* **Stated goal 1**
In the records, rewrite everything from "You are a computer-use" down to "[x=86, y=47]" with "Refresh" changed to "Reload" and nothing else altered. Leave the pictures out.

Gerard Schuster is a Professor of Geophysics at King Abdullah University of Science and Technology (KAUST) and an adjunct Professor of Geophysics at University of Utah, where he was a professor from 1985 to 2009. He was the founder and director of the Utah Tomography and Modeling / Migration consortium from 1987 to 2009 and has extensive experience in developing innovative migration and inversion methods for both exploration and earthquake seismology. He is now the codirector and founder of the Center for Fluid Modeling and Seismic Imaging at KAUST.
Jerry, as his friends call him, helped pioneer seismic interferometry and its practical applications in applied geophysics, through his active research program and extensive publications, including his book “Seismic Interferometry”. He received a number of teaching and research awards while at University of Utah. He was editor of GEOPHYSICS from 2004-2005 and was awarded SEG’s Virgil Kauffman gold medal in 2010 for his work in seismic interferometry.
Jerry was in Calgary as the 2013 Spring SEG Distinguished Lecturer for the February 2013 CSEG Luncheon, and so the RECORDER requested an interview with him, which he sportingly agreed to. Following are excerpts from the interview.
Jerry, I would like you to speak a little about your educational background and your work experience.
I majored in both physics and chemistry at Portland State University. I switched from physics in graduate school, mainly because of the job opportunities, and received my Master’s degree from the University of Houston. Immediately after that I worked for Arco as a data processor in Dallas and an interpreter in Houston for about 1.6 years. This gave me an opportunity to learn some of the wisdom and practical skills for exploration geophysics, and also fired my thirst to deeply understand imaging and deconvolution algorithms.
Fortunately, I was accepted by the perfect school for me, Columbia University, and studied under a great advisor, John Kuo. He gave me almost complete freedom to fill the gaps in my knowledge, and he also was in charge of a strong geophysical research consortium supported by more than a dozen oil companies. After my Columbia Ph.D. in geophysics, I stayed an additional 1.5 years as a postdoc and then accepted an assistant professorship at the University of Utah in 1985.
I had an extremely rewarding career at the University of Utah from 1985 to 2009, and successfully developed the UTAM industrial consortium; its goal was to develop innovative modeling and imaging algorithms. I very much enjoyed the collegiality at UU, the wonderful support and opportunities for creative research, and the birth of my second family, my current and former graduate students.
In 2009 I accepted a professorship at King Abdullah University of Science and Technology (KAUST) in Saudi Arabia.
How come after getting your Masters from the University of Houston, you decided to join Columbia University for your Ph.D.?
I tried to get into Stanford as my first choice for Ph.D. schools, but was rejected. I then applied to Columbia in geophysics and MIT in electrical engineering. I chose Columbia over MIT when the acceptance letters came in because I wanted to deepen my understanding of the physics of wave propagation rather than do homomorphic deconvolution. Columbia was a great choice – a great city, with a great advisor and fellow students, and I met my beautiful wife at Columbia.
What kind of research work did you do for your Ph.D.?
I developed a generalized Born series approach for the boundary integral equation method. It was a new and interesting twist on BIE methods, but not terribly useful in geophysics. I learned a lot about Green’s theorem and Green’s functions, Morse and Feschbach, numerical analysis, and learned how to clumsily speak the language of functional analysis. Most importantly, I learned to be independent and scientifically confident in myself. I recall that an applied math professor’s first remark at my thesis defense was something like, “Everything you did is mathematically wrong…” I had done my homework and was sure he was wrong. I carefully dissected his argument, and in the end I easily won. Or at least that is the way I like to remember it! He gave me a pass at the end of the defense.

* **Stated goal 2**
Retype everything in the Gerard Schuster interview from "I tried to get" down to "do for your Ph.D.?" without changes.

* **Provided data**
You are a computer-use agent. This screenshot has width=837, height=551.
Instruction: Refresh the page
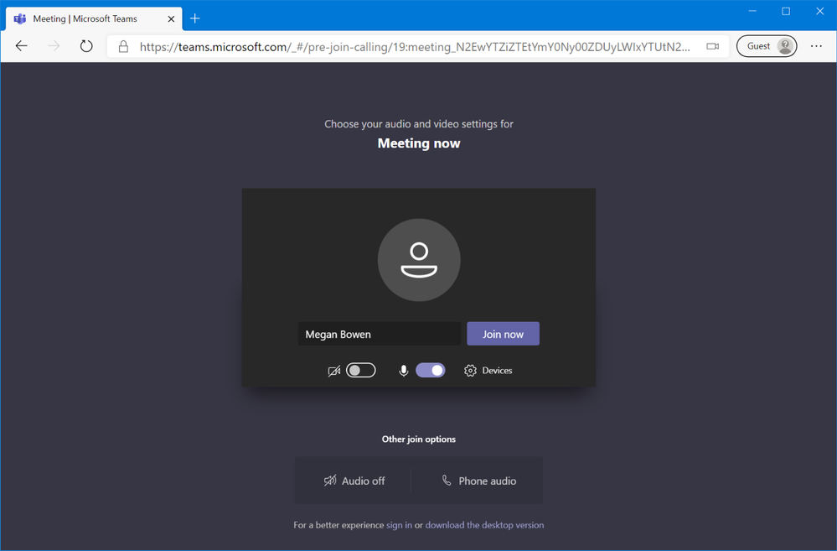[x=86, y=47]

...

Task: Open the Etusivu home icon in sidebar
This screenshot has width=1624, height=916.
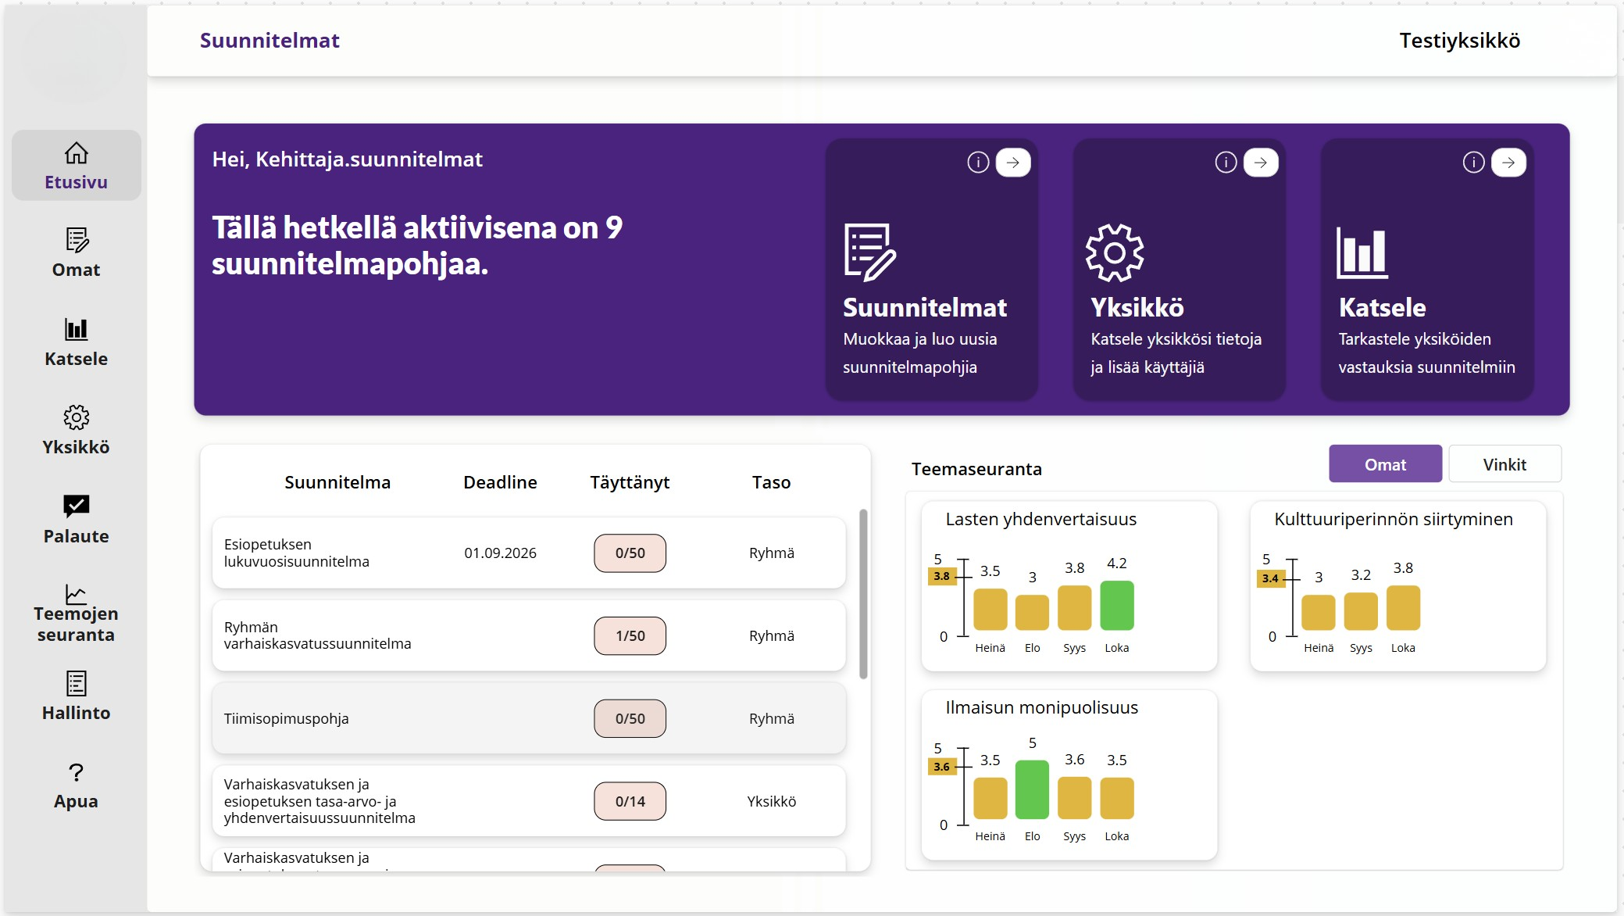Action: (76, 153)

* * *

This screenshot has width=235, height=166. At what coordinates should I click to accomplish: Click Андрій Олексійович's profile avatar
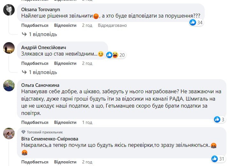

* **Finished answer 1**
You are a computer-use agent. This screenshot has width=837, height=551.
Instruction: Reload the page
[x=86, y=47]

* **Finished answer 2**
I tried to get into Stanford as my first choice for Ph.D. schools, but was rejected. I then applied to Columbia in geophysics and MIT in electrical engineering. I chose Columbia over MIT when the acceptance letters came in because I wanted to deepen my understanding of the physics of wave propagation rather than do homomorphic deconvolution. Columbia was a great choice – a great city, with a great advisor and fellow students, and I met my beautiful wife at Columbia.
What kind of research work did you do for your Ph.D.?